GoPro’s chief executive Nick Woodman has confirmed it will make its own quadcopter drones, describing the remote controlled aircraft as the “ultimate” accessory for his firm’s action cameras. The quadcopter will be available to buy in the first half of 2016.
He made the announcement at the Code Conference in California last week, where he also unveiled new kit which will help capture video footage for virtual reality helmets.
“Quadcopters have a special place for us at GoPro because I was a huge radio-controlled plane enthusiast as a kid and I could never really get anyone involved in it with me because it was either too geeky or it took a lot of time to learn how to fly these things – you’d crash them all the time,” said Woodman.
“So, I was really surprised to see how quickly the general consumer was adopting quadcopters.”
One industry watcher said GoPro’s move into drones was “very significant”.
“It’s the fact that the company has such a strong brand,” John Stapley from Amateur Photographer magazine told the BBC.
“It’s similar to what you can already see with action cameras.
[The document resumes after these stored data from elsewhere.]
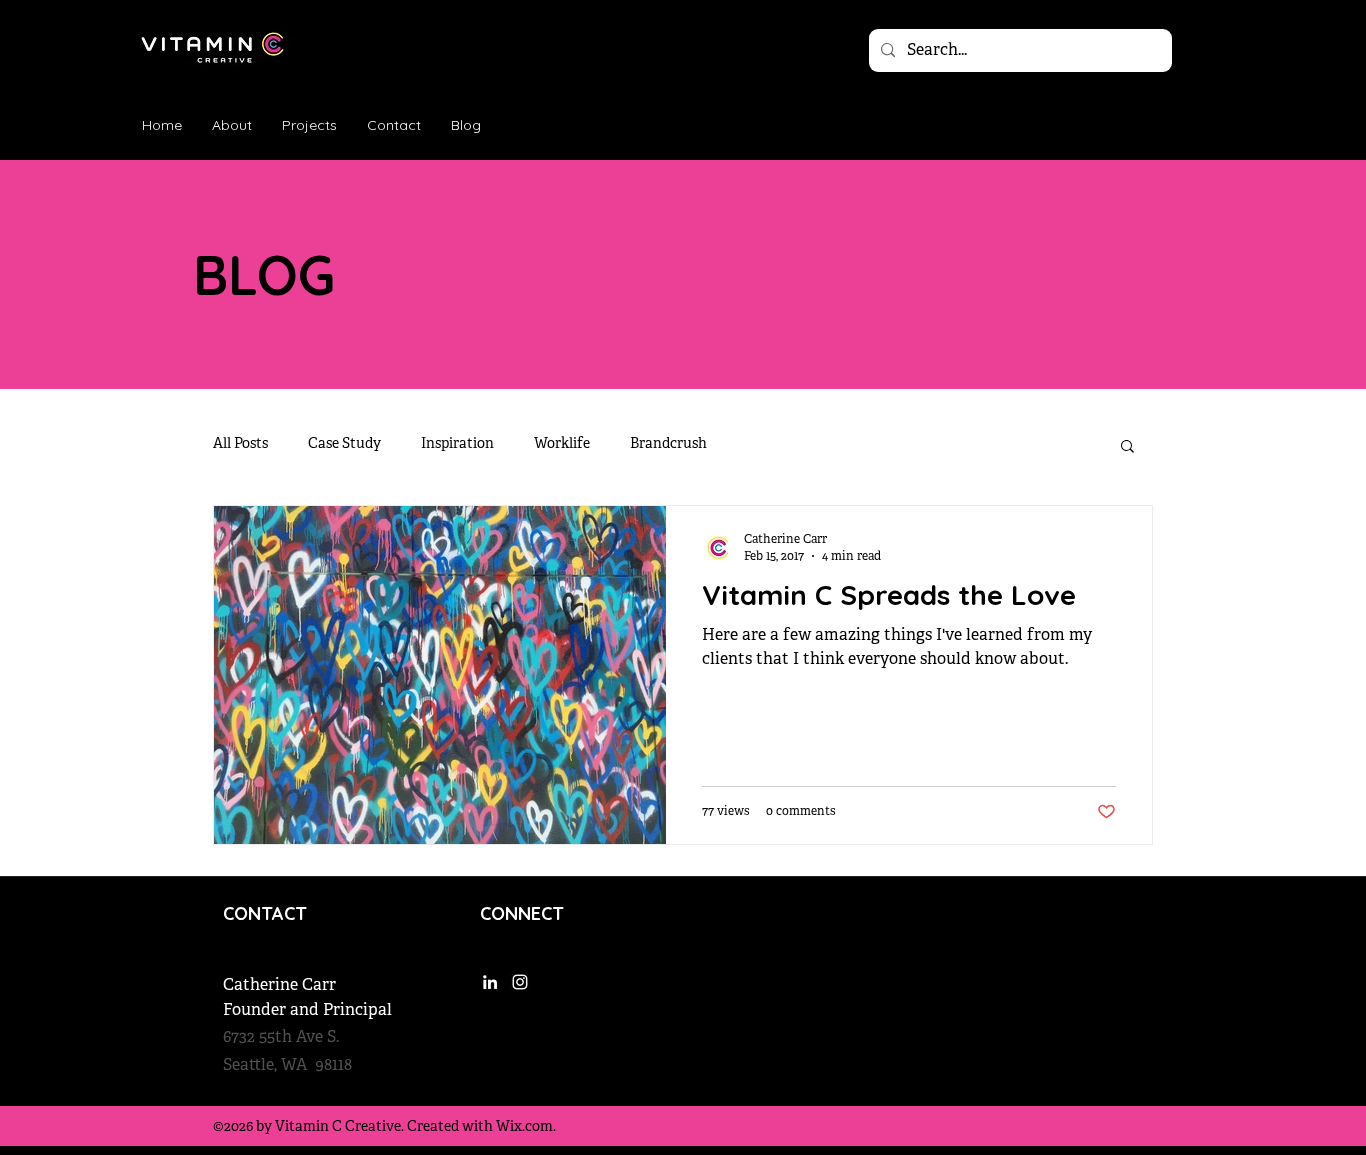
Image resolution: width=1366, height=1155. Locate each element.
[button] (1127, 447)
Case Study (344, 444)
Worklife (562, 444)
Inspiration (457, 444)
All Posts (240, 444)
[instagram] (1137, 125)
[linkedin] (1107, 125)
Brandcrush (668, 444)
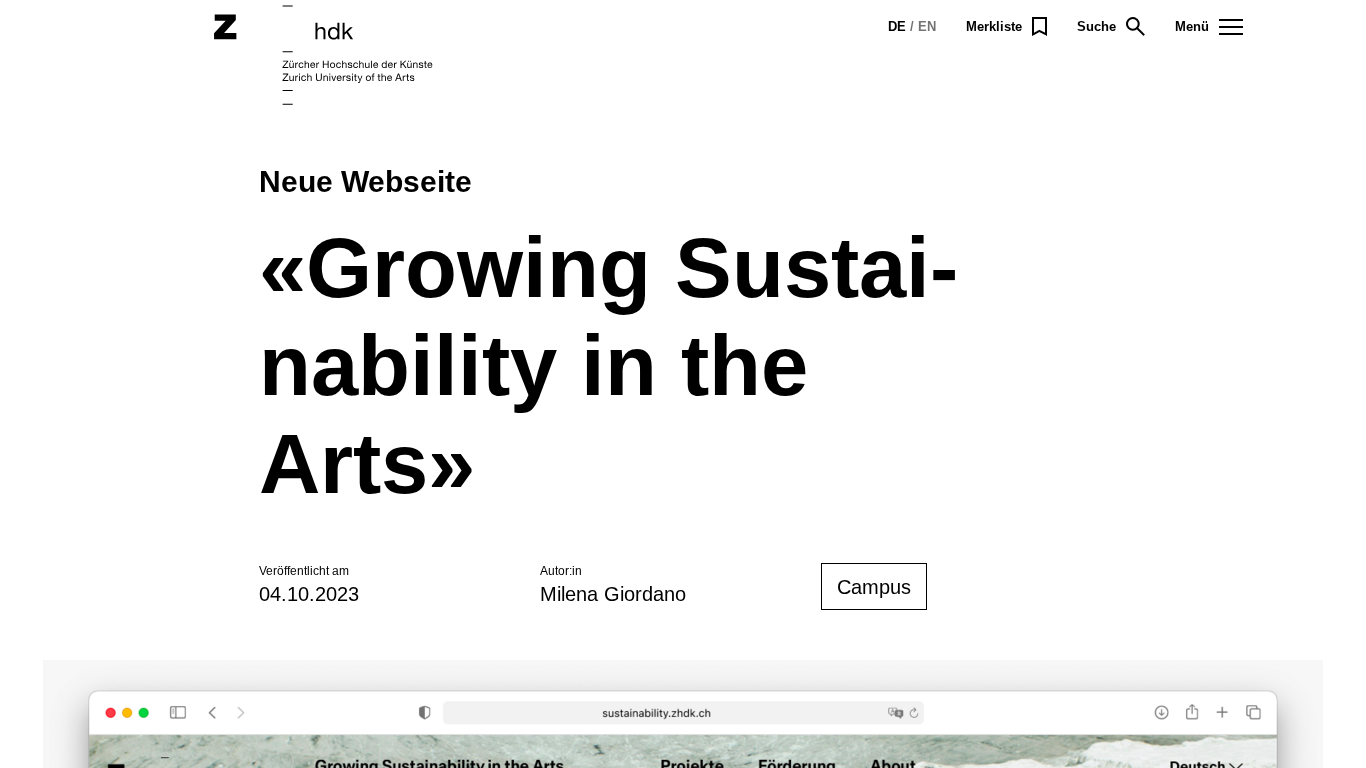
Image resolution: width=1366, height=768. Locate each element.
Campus (874, 587)
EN (927, 26)
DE (897, 26)
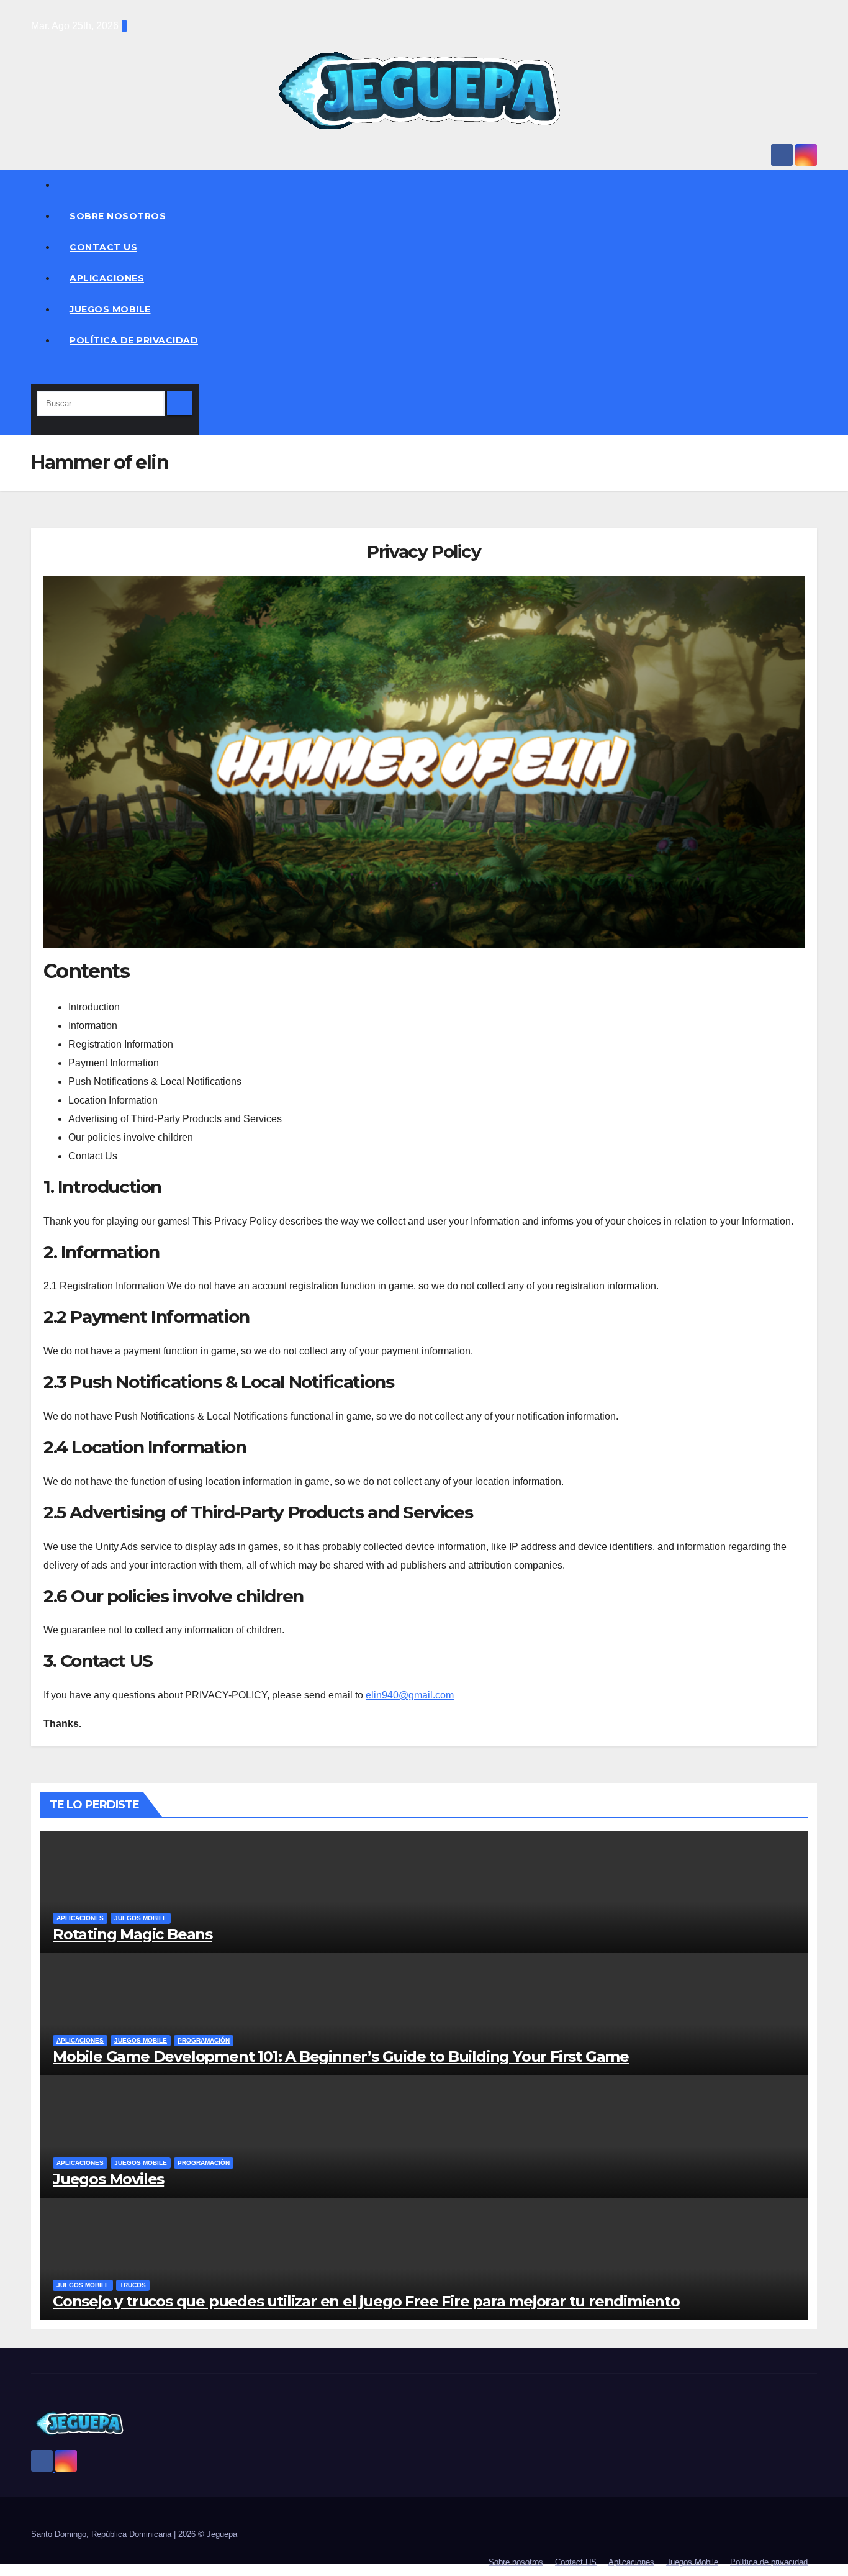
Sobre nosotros (118, 216)
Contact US (103, 247)
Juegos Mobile (110, 309)
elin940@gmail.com (410, 1695)
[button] (34, 375)
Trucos (133, 2285)
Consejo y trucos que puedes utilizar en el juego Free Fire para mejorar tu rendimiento (366, 2301)
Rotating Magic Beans (132, 1934)
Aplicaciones (107, 278)
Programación (204, 2040)
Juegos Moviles (108, 2179)
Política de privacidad (134, 340)
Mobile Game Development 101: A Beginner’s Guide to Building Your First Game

There are a lot of others out there but most people don’t know they exist or don’t have any interest in them because GoPro has become such a dominant name that it is ‘the action brand’ as far as they are concerned.”
The risk for the firm, he added, was that other drone manufacturers would opt to partner with other camera makers to avoid supporting a competitor.
The world’s bestselling commercial drone maker – China’s DJI – has already decided to limit initial sales of its Phantom 3 flagship to a design that features its own proprietary video camera. GoPro will rival products from drone companies like DJI and 3D Robotics, which build quadcopters that feature built-in mounts for action cameras.
Meanwhile security firm Pen Test Partners has warned it is “too easy” for criminals to take control of GoPro cameras which could then be used to spy on their owners. The company showed the BBC how it could gain access to a Hero4 camera that appeared to be turned off, to secretly watch or eavesdrop on users, or to view, even delete existing videos.